Ottinger, Alman sinemasının en özgün ve kışkırtıcı isimlerinden biri olma özelliğini asla kaybetmedi. Fotoğraf sanatçısı ve ressam geçmişiyle, zengin hayal gücüyle özgün filmler üreten sanatçının 1975’te başlayan, 20 uzun metrajlı filmlik kariyerinde ‘China.Die Künstre’ (1986) ve ‘Joan of Arc of Mongolia’ (1989) gibi önemli yapıtları var. Sinema yapmak için kendisini etkileyen şeylerin ve sinema yolculuğunun başlamasını Ottinger şöyle tarif ediyor: “Kişisel ve kamusal politik ve kişisel meseleleri kovaladım.”

‘Paris Calligrammes’, dünyanın en ünlü ve etkin sinemateği olan Fransız Sinemateğiyle ilgili önemli bilgiler veriyor. Efsanevi kurucu Henri Langlois ile 1962’de yapılan bir söyleşide eski filmlerin sahiplenip saklanmasının ve yenilenme çalışmalarının önemi üzerinde ilginç şeyler öğreniyoruz. Sinema aşkını dile getiren Henri Langlois, Fransız Sinemateğine yapılan değerli hediyeleri gösteriyor. Bunlar arasında Alfred Hitchcock’un ‘Sapık / Psycho’ filminin finalinde kullandığı iskelet yüz maskesi, Charles Chaplin’in ‘Asri Zamanlar / Modern Times’ında kullandığı makine dişlisi, Japon usta Mizoguchi’nin ölüm maskesi, René Claire ve F. W. Murnau’nun hediyeleri var. Ayrıca dönemin başbakanı Georges Pompidou ve Kültür Bakanı André Malraux’nun katılımıyla gerçekleşen ve ‘Aya Seyahat / Le Voyage Dans la Lune’ün gösterildiği Fransız Sinemateğinin açılış törenine belgeselde yer veriliyor.

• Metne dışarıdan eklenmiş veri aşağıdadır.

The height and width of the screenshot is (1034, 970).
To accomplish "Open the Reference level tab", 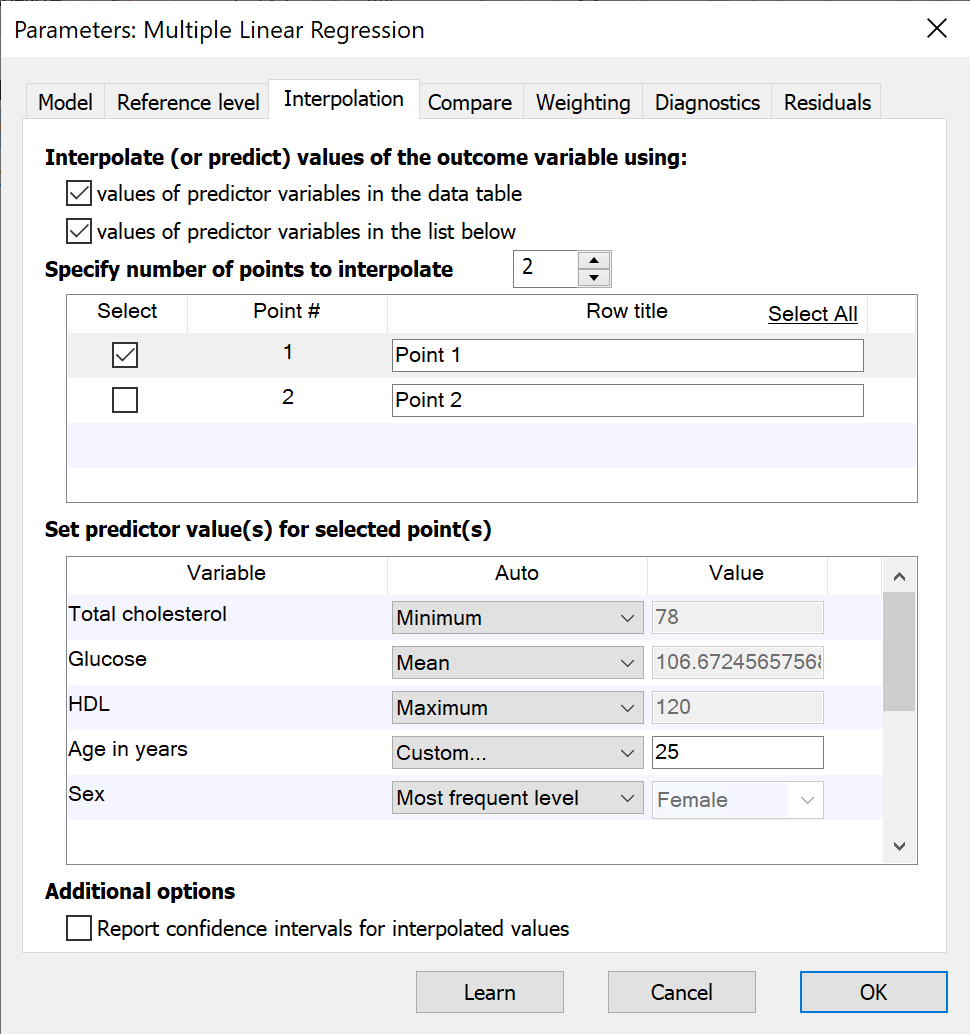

Belgesel, 60’lı yıllarda Paris’te önemli işlevler üstlenen Odéon Tiyatrosu hakkında doyurucu bilgiler veriyor. Tiyatronun efsanevi yöneticisi Jean-Louis Barrault kariyeri boyunca hep muhalif yazarları destekleyip onların oyunlarını Odéon’da sahneye koymuştu. Örneğin politika aktivisti Jean Genet’nin Cezayir dramını sergileyen ‘Paravanlar / Les Paravents’ın Odéon’da sahnelenmesi Fransa’da olay olmuş, fırtınalar koparmıştı. Ancak Kültür Bakanı André Malraux, Jean-Louis Barrault’ya destek vererek oyunu savunmuştu.

Odéon Tiyatrosu ‘Mayıs 68’ihtilalinde kapılarını gençlere açmıştı. Ancak gençler orayı istila edince Barrault orayı terk etmek zorunda kalmıştı. Film, öğrenci lideri 23 yaşındaki Alman Yahudi’si Daniel Cohn Bendit’in Odéon’da yaptığı provokatif konuşmasına da yer veriyor. Michel Hazanavicius ‘Godard ve Ben / Le Redoutable’ (2017) filminde Jean-Luc Godard’ın haddini aşan söylemiyle gençleri kızdırdığını ve protestolar karşısında tiyatro salonunu terk etme zorunda kalışını perdeye taşımıştı.

 Jean-Louis Barrault, eşi ve fetiş oyuncusu Madelaine Renaud ile gençlerin istilasına uğrayan Odéon Tiyatrosunu, bir daha dönmemek üzere terk etti. Odéon Tiyatrosu günümüzde Trocadero Meydanındaki yerinde Devlet Tiyatrosu olarak perdelerini açıyor.